__EXERCISE INSTRUCTIONS__.
Copying nothing before it, reproduce the line that holds "Click the drag handle icon beside Einsingen" and every line after it in the data, exactly.

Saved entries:
____________________

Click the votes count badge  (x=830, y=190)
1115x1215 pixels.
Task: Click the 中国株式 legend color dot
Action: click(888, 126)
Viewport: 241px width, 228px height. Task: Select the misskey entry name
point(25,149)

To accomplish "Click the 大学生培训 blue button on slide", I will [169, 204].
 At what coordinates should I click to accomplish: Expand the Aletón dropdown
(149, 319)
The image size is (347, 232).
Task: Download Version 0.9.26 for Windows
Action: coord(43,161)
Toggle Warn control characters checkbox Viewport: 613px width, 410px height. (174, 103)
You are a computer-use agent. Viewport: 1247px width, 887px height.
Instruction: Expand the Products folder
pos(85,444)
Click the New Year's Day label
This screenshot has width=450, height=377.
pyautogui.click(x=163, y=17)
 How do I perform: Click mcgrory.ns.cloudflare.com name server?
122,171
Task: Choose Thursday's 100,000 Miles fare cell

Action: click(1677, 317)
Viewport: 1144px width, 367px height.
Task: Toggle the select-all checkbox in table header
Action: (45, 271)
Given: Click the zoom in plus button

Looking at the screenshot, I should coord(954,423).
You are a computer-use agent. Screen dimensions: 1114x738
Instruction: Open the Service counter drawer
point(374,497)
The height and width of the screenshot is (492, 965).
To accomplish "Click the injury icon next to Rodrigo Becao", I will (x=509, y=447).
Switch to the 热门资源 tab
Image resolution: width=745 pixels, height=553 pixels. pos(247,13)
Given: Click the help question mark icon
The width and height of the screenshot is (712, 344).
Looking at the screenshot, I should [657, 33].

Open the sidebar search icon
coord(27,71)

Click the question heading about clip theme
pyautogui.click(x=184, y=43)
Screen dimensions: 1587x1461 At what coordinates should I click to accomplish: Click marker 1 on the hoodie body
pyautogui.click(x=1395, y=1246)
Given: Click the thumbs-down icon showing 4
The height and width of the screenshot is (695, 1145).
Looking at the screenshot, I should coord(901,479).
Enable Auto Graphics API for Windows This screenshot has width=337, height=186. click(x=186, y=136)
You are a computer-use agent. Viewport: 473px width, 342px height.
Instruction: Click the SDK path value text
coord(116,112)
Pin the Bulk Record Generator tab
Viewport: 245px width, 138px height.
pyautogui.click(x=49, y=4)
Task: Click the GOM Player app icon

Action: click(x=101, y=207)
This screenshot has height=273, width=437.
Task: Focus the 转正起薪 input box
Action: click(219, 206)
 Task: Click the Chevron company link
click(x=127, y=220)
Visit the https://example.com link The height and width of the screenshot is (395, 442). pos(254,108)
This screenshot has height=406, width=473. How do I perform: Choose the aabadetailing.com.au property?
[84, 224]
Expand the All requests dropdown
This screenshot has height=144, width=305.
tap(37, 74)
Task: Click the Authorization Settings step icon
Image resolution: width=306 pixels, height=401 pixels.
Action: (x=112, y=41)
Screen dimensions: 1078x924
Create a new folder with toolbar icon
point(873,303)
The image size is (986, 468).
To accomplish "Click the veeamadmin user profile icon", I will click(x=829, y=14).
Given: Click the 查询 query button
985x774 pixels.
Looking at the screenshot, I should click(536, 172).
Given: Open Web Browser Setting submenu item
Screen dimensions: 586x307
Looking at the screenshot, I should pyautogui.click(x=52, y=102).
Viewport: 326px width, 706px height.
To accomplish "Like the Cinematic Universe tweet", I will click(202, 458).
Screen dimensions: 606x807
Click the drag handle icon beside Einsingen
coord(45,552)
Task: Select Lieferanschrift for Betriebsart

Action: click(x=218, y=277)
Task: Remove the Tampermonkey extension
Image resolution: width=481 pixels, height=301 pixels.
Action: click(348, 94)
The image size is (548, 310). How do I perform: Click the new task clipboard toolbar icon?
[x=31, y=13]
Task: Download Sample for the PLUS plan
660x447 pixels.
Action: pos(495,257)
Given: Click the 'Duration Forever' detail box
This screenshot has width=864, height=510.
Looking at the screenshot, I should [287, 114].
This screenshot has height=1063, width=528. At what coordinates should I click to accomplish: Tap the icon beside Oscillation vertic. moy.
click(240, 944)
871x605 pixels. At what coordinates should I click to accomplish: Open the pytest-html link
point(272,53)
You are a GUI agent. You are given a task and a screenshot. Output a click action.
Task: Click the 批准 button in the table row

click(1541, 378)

____________________

__SOLUTION TO THIS TASK__.
Click the drag handle icon beside Einsingen
coord(45,552)
Task: Select Lieferanschrift for Betriebsart

Action: click(x=218, y=277)
Task: Remove the Tampermonkey extension
Image resolution: width=481 pixels, height=301 pixels.
Action: click(348, 94)
The image size is (548, 310). How do I perform: Click the new task clipboard toolbar icon?
[x=31, y=13]
Task: Download Sample for the PLUS plan
660x447 pixels.
Action: pos(495,257)
Given: Click the 'Duration Forever' detail box
This screenshot has width=864, height=510.
Looking at the screenshot, I should [287, 114].
This screenshot has height=1063, width=528. At what coordinates should I click to accomplish: Tap the icon beside Oscillation vertic. moy.
click(240, 944)
871x605 pixels. At what coordinates should I click to accomplish: Open the pytest-html link
point(272,53)
You are a GUI agent. You are given a task and a screenshot. Output a click action.
Task: Click the 批准 button in the table row

click(1541, 378)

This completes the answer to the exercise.